No conflito em curso no leste da Ucrânia, desde a anexação da Crimeia em 2014, o presidente russo Vladimir Putin tem habilmente manipulado o sentido de pertença à “Mãe Rússia” para justificar e ganhar apoio para as suas ações na região. Esta exploração do patriotismo russo desempenha um papel crucial na narrativa que Putin utiliza para justificar a sua intervenção militar e manobras geopolíticas.
Em primeiro lugar, é importante compreender a importância histórica e cultural do conceito de “Mãe Rússia” na mente dos russos. Ao longo dos séculos, a Rússia tem sido um ponto focal de poder e orgulho para os seus cidadãos. A ideia de uma entidade materna poderosa e protetora está profundamente enraizada na identidade nacional russa.
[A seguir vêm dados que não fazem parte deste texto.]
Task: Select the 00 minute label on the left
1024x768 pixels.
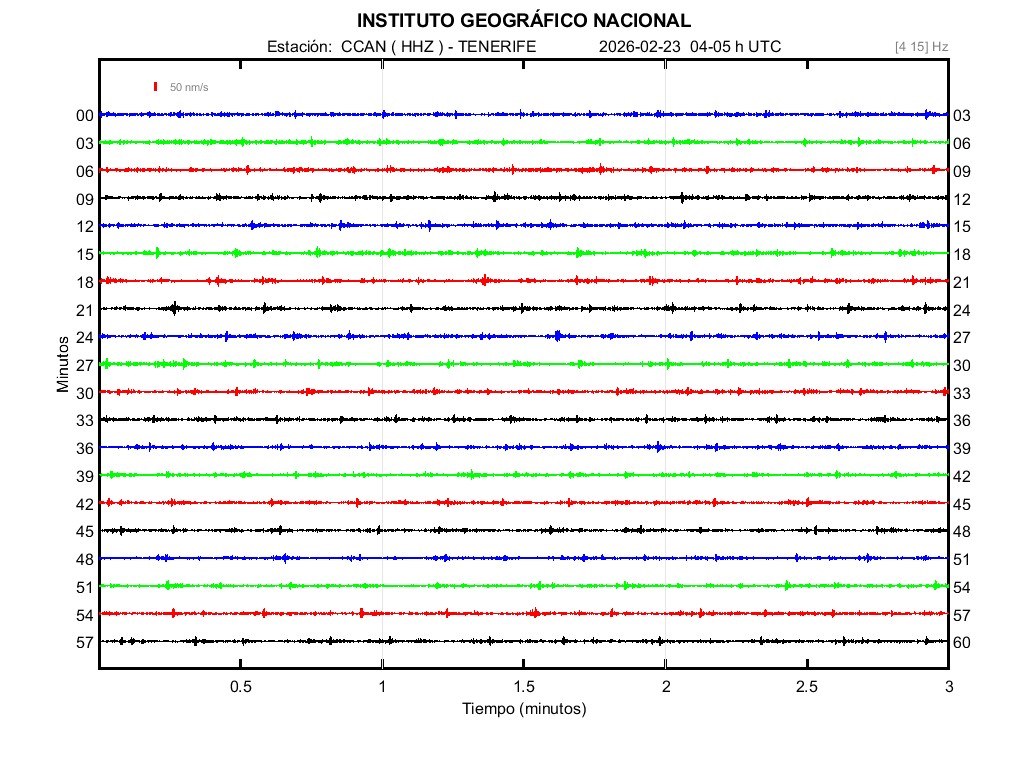Action: [83, 114]
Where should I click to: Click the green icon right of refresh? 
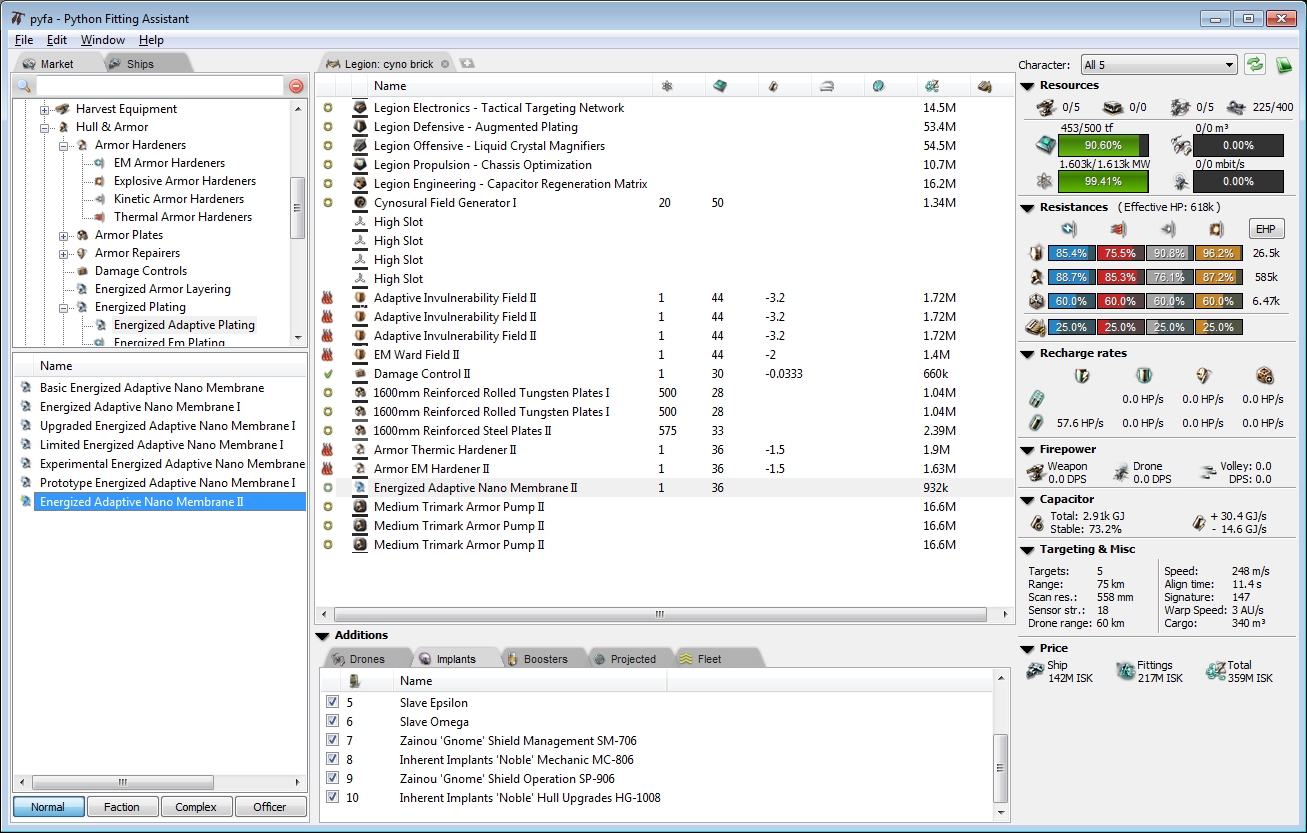click(1284, 65)
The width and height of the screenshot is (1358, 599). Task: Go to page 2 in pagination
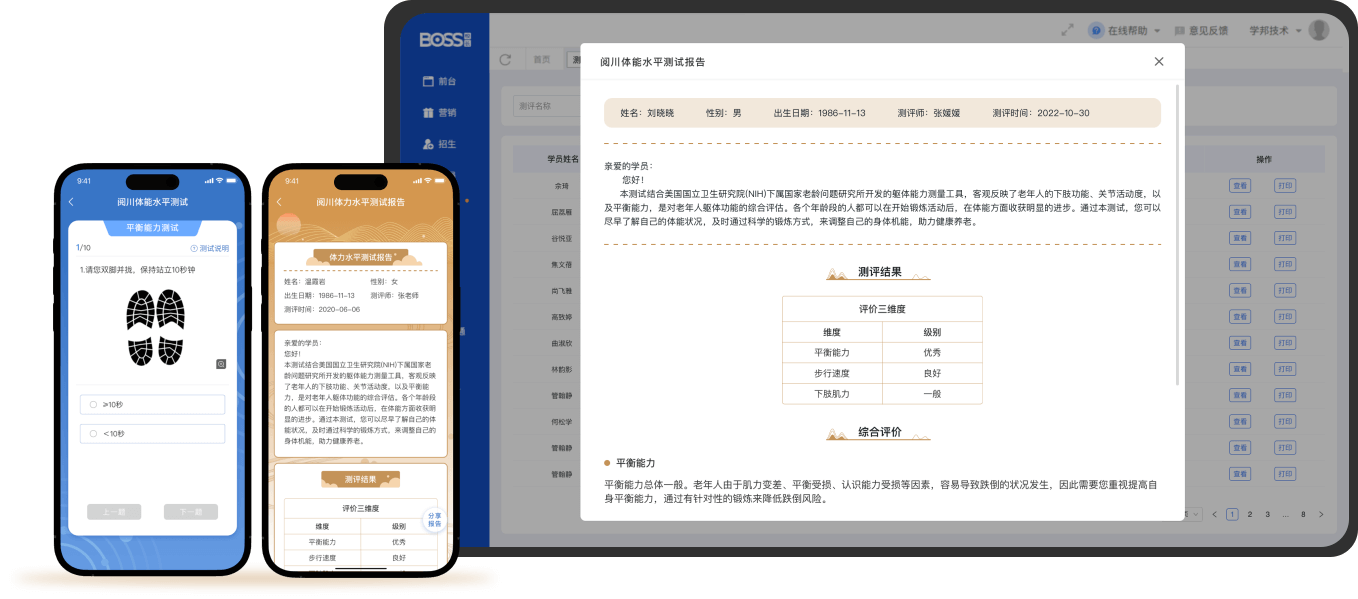pos(1250,514)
Putin, como ex-agente do KGB e enquanto líder político habilidoso, reconhece o poder dessa identidade compartilhada e utiliza-a como uma ferramenta para os seus próprios objetivos.
Ao retratar a Ucrânia como uma extensão natural da Rússia, Putin apela diretamente aos sentimentos de orgulho e lealdade dos russos em relação à sua nação. Ele retrata as ações russas na Ucrânia como uma missão de proteção dos compatriotas étnicos russos e a preservação dos interesses russos na região. Esta narrativa é habilmente construída através da manipulação da história compartilhada entre os dois países e da exploração das divisões étnicas e culturais dentro da própria Ucrânia.
Além disso, Putin alimenta o medo e a incerteza na sociedade russa, retratando a expansão da NATO e a influência ocidental na região como uma ameaça direta à segurança nacional russa.
Ele pinta a Ucrânia como uma peça-chave na tentativa do Ocidente de cercar e enfraquecer a Rússia, alimentando assim a ideia de que a intervenção militar russa na Ucrânia é uma resposta defensiva legítima.
No entanto, por detrás dessa retórica patriótica e nacionalista, está uma estratégia política calculada para consolidar o poder de Putin e reforçar a sua posição como líder indiscutível da Rússia. Ao apresentar-se como o defensor dos interesses russos e o protetor dos russos étnicos no exterior, Putin fortalece o seu apoio doméstico e desvia a atenção dos problemas internos enfrentados pelo país, como a corrupção, a estagnação económica e as restrições às liberdades civis.
Entretanto, a tragédia humana continua na Ucrânia, alimentada pela manipulação política e pelo jogo de interesses geopolíticos.
E sendo os sentimentos de pertença tanto uma força unificadora quanto uma semente de divisão é nesse terreno complexo que encontramos justificações para guerras, onde o sentimento de pertença pode servir como uma espada afiada (Rússia) ou como um escudo protetor (Ucrânia).